**À faire**. Dans les extraits sur l'identité narrative, recopiez le passage qui s'ouvre sur les mots contenant « Le récit construit » et se clôt sur « ipséité. p. 178. », en remplaçant « ipséité » par « identité-ipse ».

**Extrait du document**.
......

Aucune explication verbale ne remplace jamais la contemplation. Saint-Exupéry, Pilote de guerre.
La nature véritable de l’identité narrative ne se révèle [...] que dans la dialectique de l’ipséité et de la mêmeté. En ce sens, cette dernière représente la contribution majeure de la théorie narrative à la construction du soi. p. 167.
Rappelons d’abord ce que dans Temps et Récit on entend par identité au plan de la mise en intrigue. On la caractérise, en termes dynamiques, par la concurrence entre une exigence de concordance et l’admission de discordances qui, jusqu’à la clôture du récit, mettent en péril cette identité. Par concordance, j’entends ce qu’Aristote appelle “agencement des faits”. Par discordance, j’entends les renversements de fortune qui font de l’intrigue une transformation réglée, depuis une situation initiale jusqu’à une situation terminale. p. 168.
Est personnage celui qui fait l’action dans le récit. p. 170.
La corrélation entre histoire racontée et personnage est simplement postulée par Aristote dans la Poétique. Elle y paraît même si étroite qu’elle prend la forme d’une subordination. C’est en effet dans l'histoire racontée, avec ses caractères d'unité, d'articulation interne et de complétude, conférés par l’opération de mise en intrigue, que le personnage conserve tout au long de l’histoire une identité corrélative de celle de l’histoire elle-même. p. 170.
Raconter, c’est dire qui a fait quoi, pourquoi et comment, en étalant dans le temps la connexion entre ces points de vue. p. 174.
Le récit construit l’identité du personnage, qu’on peut appeler son identité narrative, en construisant celle de l’histoire racontée. C’est l’identité de l’histoire qui fait l’identité du personnage. p. 175.
Cette fonction médiatrice que l’identité narrative du personnage exerce entre les pôles de la mêmeté et de l’ipséité est essentiellement attestée par les variations imaginatives auxquelles le récit soumet cette identité. À vrai dire, ces variations, le récit ne fait pas que les tolérer, il les engendre, il les recherche. p. 176.
Les personnages de théâtre et de roman sont des humains comme nous. Dans la mesure où le corps propre est une dimension du soi, les variantes imaginatives autour de la condition corporelle sont des variations sur le soi et son ipséité. p. 178.

......

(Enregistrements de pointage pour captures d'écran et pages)
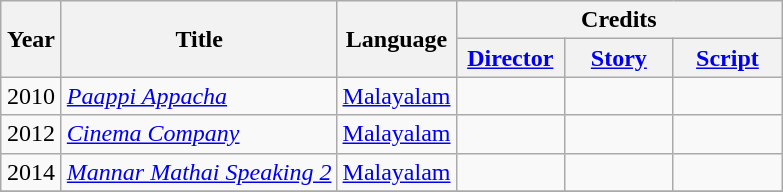
Cinema Company (199, 134)
2012 (32, 134)
Story (620, 58)
2014 (32, 172)
Director (510, 58)
2010 (32, 96)
Script (728, 58)
Title (199, 39)
Year (32, 39)
Mannar Mathai Speaking 2 (199, 172)
Language (396, 39)
Paappi Appacha (199, 96)
Credits (619, 20)
Scan for the cell matching the given text and deliver its [x, y] coordinate at center. 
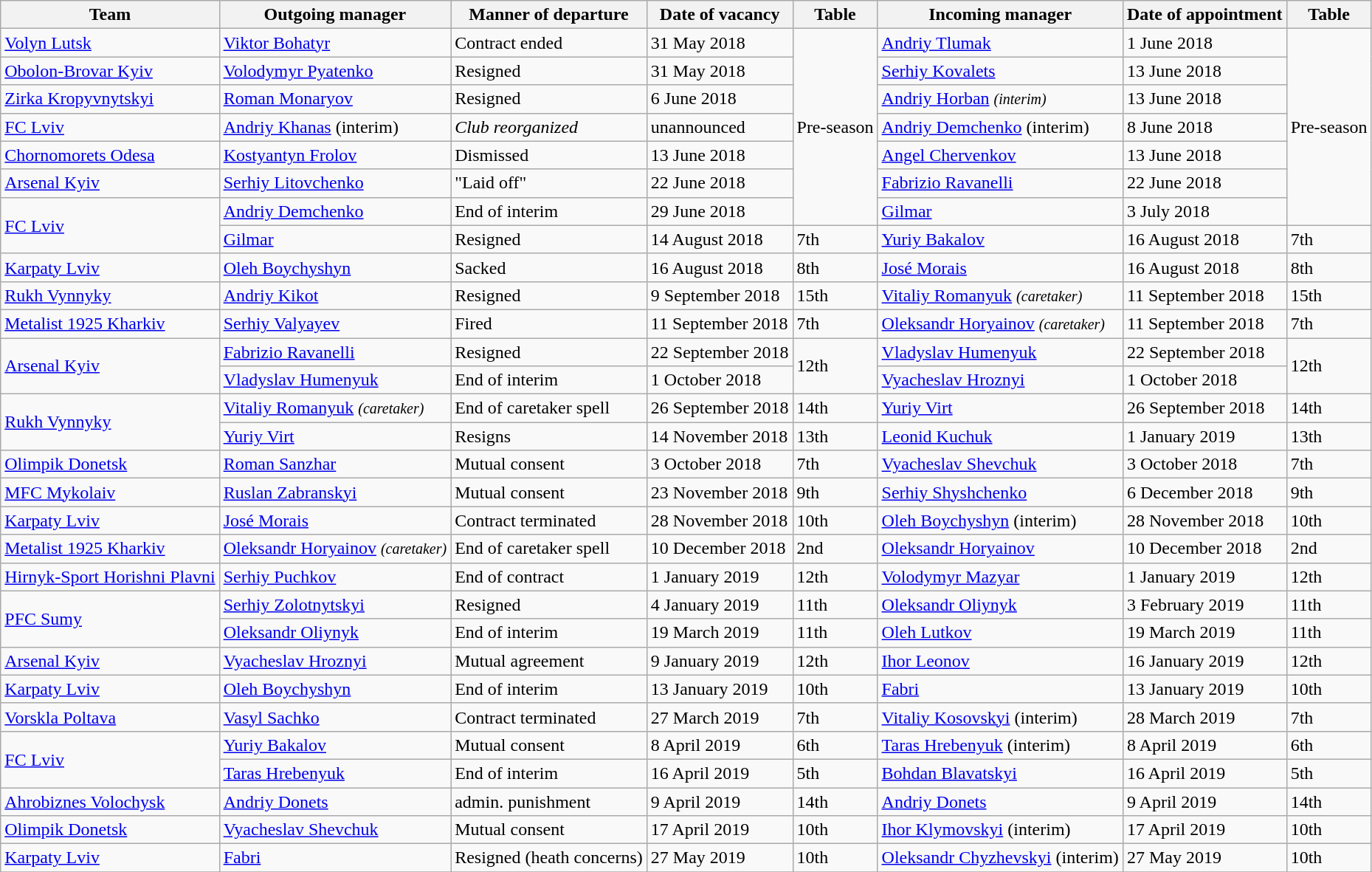
Andriy Tlumak [1000, 43]
Vasyl Sachko [335, 717]
Vorskla Poltava [110, 717]
Mutual agreement [549, 661]
28 March 2019 [1204, 717]
Oleksandr Chyzhevskyi (interim) [1000, 858]
unannounced [720, 127]
Serhiy Valyayev [335, 323]
14 November 2018 [720, 436]
6 June 2018 [720, 99]
Vitaliy Kosovskyi (interim) [1000, 717]
Kostyantyn Frolov [335, 155]
"Laid off" [549, 183]
Hirnyk-Sport Horishni Plavni [110, 576]
Contract ended [549, 43]
Volyn Lutsk [110, 43]
27 March 2019 [720, 717]
Date of vacancy [720, 15]
Outgoing manager [335, 15]
Zirka Kropyvnytskyi [110, 99]
Ihor Klymovskyi (interim) [1000, 830]
Sacked [549, 267]
Team [110, 15]
1 June 2018 [1204, 43]
Serhiy Zolotnytskyi [335, 604]
Roman Monaryov [335, 99]
Obolon-Brovar Kyiv [110, 71]
MFC Mykolaiv [110, 492]
23 November 2018 [720, 492]
Taras Hrebenyuk [335, 773]
Manner of departure [549, 15]
Angel Chervenkov [1000, 155]
Andriy Khanas (interim) [335, 127]
admin. punishment [549, 801]
End of contract [549, 576]
3 February 2019 [1204, 604]
Club reorganized [549, 127]
PFC Sumy [110, 618]
Ruslan Zabranskyi [335, 492]
Viktor Bohatyr [335, 43]
Andriy Kikot [335, 295]
Andriy Demchenko [335, 211]
9 September 2018 [720, 295]
Andriy Demchenko (interim) [1000, 127]
Serhiy Shyshchenko [1000, 492]
Serhiy Litovchenko [335, 183]
29 June 2018 [720, 211]
Chornomorets Odesa [110, 155]
Resigned (heath concerns) [549, 858]
Oleh Boychyshyn (interim) [1000, 520]
16 January 2019 [1204, 661]
Serhiy Puchkov [335, 576]
3 July 2018 [1204, 211]
6 December 2018 [1204, 492]
Leonid Kuchuk [1000, 436]
8 June 2018 [1204, 127]
Oleksandr Horyainov [1000, 548]
Ihor Leonov [1000, 661]
Serhiy Kovalets [1000, 71]
Volodymyr Mazyar [1000, 576]
4 January 2019 [720, 604]
Ahrobiznes Volochysk [110, 801]
Dismissed [549, 155]
Roman Sanzhar [335, 464]
14 August 2018 [720, 239]
Oleh Lutkov [1000, 632]
Resigns [549, 436]
9 January 2019 [720, 661]
Incoming manager [1000, 15]
Andriy Horban (interim) [1000, 99]
Date of appointment [1204, 15]
Bohdan Blavatskyi [1000, 773]
Taras Hrebenyuk (interim) [1000, 745]
Volodymyr Pyatenko [335, 71]
Fired [549, 323]
Provide the (x, y) coordinate of the cell's center where the given text is located.  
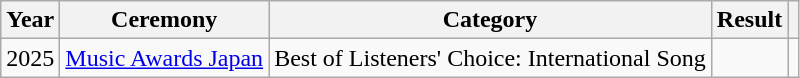
Music Awards Japan (164, 58)
Result (749, 20)
2025 (30, 58)
Ceremony (164, 20)
Category (490, 20)
Best of Listeners' Choice: International Song (490, 58)
Year (30, 20)
Pinpoint the cell where the given text exists, returning its (x, y) midpoint coordinate. 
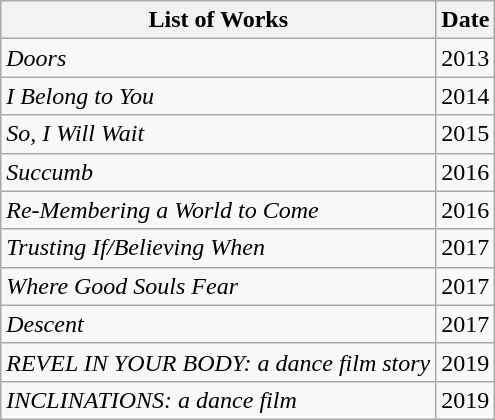
INCLINATIONS: a dance film (218, 400)
List of Works (218, 20)
I Belong to You (218, 96)
Re-Membering a World to Come (218, 210)
Date (466, 20)
Succumb (218, 172)
Trusting If/Believing When (218, 248)
2014 (466, 96)
Where Good Souls Fear (218, 286)
Doors (218, 58)
2015 (466, 134)
REVEL IN YOUR BODY: a dance film story (218, 362)
Descent (218, 324)
2013 (466, 58)
So, I Will Wait (218, 134)
Locate the cell with the specified text and output its [X, Y] center coordinate. 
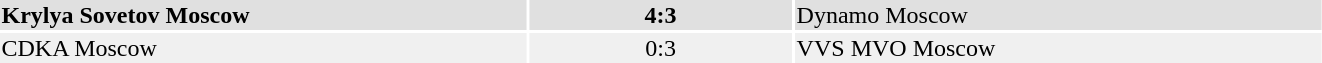
4:3 [660, 15]
CDKA Moscow [263, 48]
Dynamo Moscow [1058, 15]
VVS MVO Moscow [1058, 48]
0:3 [660, 48]
Krylya Sovetov Moscow [263, 15]
Extract the (X, Y) coordinate from the center of the cell holding the provided text.  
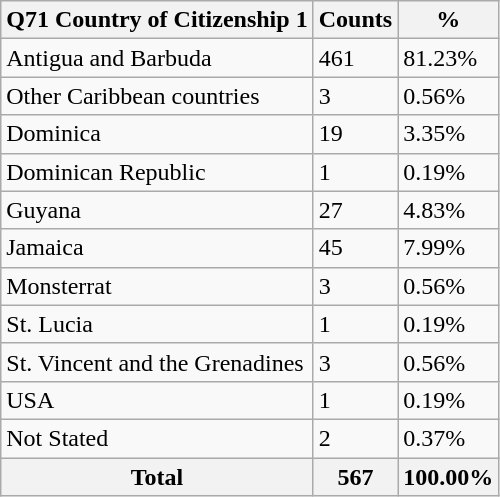
100.00% (448, 477)
81.23% (448, 58)
Total (157, 477)
Antigua and Barbuda (157, 58)
Guyana (157, 210)
Dominica (157, 134)
% (448, 20)
Dominican Republic (157, 172)
USA (157, 400)
45 (355, 248)
Jamaica (157, 248)
0.37% (448, 438)
Counts (355, 20)
3.35% (448, 134)
Other Caribbean countries (157, 96)
St. Lucia (157, 324)
4.83% (448, 210)
19 (355, 134)
567 (355, 477)
Q71 Country of Citizenship 1 (157, 20)
Monsterrat (157, 286)
27 (355, 210)
7.99% (448, 248)
St. Vincent and the Grenadines (157, 362)
461 (355, 58)
2 (355, 438)
Not Stated (157, 438)
Find where the given text appears and provide that cell's center as (x, y) coordinate. 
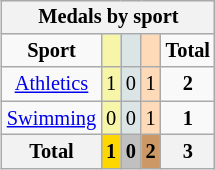
3 (188, 152)
Medals by sport (108, 17)
Athletics (52, 84)
Swimming (52, 118)
Sport (52, 51)
Determine the [x, y] coordinate at the center of the cell enclosing the given text.  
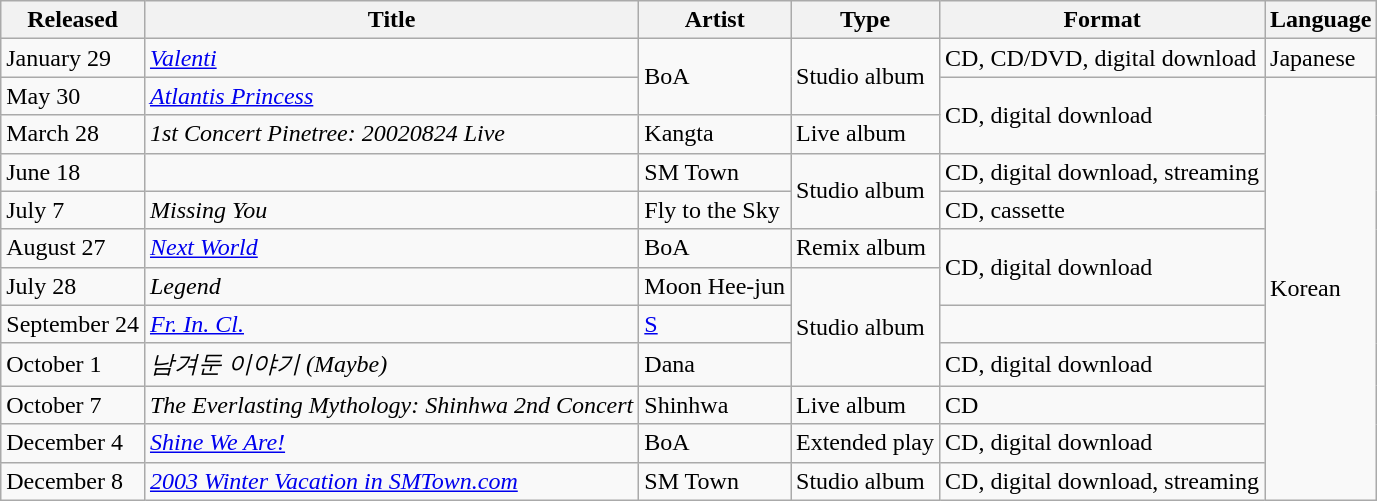
2003 Winter Vacation in SMTown.com [391, 481]
March 28 [73, 134]
Type [864, 20]
Next World [391, 248]
Moon Hee-jun [715, 286]
October 1 [73, 364]
Format [1102, 20]
Fly to the Sky [715, 210]
Dana [715, 364]
S [715, 324]
July 28 [73, 286]
June 18 [73, 172]
CD, CD/DVD, digital download [1102, 58]
October 7 [73, 405]
CD [1102, 405]
Language [1321, 20]
Missing You [391, 210]
남겨둔 이야기 (Maybe) [391, 364]
Legend [391, 286]
July 7 [73, 210]
Valenti [391, 58]
September 24 [73, 324]
Released [73, 20]
Extended play [864, 443]
Fr. In. Cl. [391, 324]
The Everlasting Mythology: Shinhwa 2nd Concert [391, 405]
Japanese [1321, 58]
May 30 [73, 96]
Remix album [864, 248]
Shinhwa [715, 405]
January 29 [73, 58]
Atlantis Princess [391, 96]
Artist [715, 20]
December 8 [73, 481]
Shine We Are! [391, 443]
August 27 [73, 248]
1st Concert Pinetree: 20020824 Live [391, 134]
December 4 [73, 443]
Korean [1321, 288]
Kangta [715, 134]
CD, cassette [1102, 210]
Title [391, 20]
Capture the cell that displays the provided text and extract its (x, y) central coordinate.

......

**Solution rédigée**.
Le récit construit l’identité du personnage, qu’on peut appeler son identité narrative, en construisant celle de l’histoire racontée. C’est l’identité de l’histoire qui fait l’identité du personnage. p. 175.
Cette fonction médiatrice que l’identité narrative du personnage exerce entre les pôles de la mêmeté et de l’identité-ipse est essentiellement attestée par les variations imaginatives auxquelles le récit soumet cette identité. À vrai dire, ces variations, le récit ne fait pas que les tolérer, il les engendre, il les recherche. p. 176.
Les personnages de théâtre et de roman sont des humains comme nous. Dans la mesure où le corps propre est une dimension du soi, les variantes imaginatives autour de la condition corporelle sont des variations sur le soi et son identité-ipse. p. 178.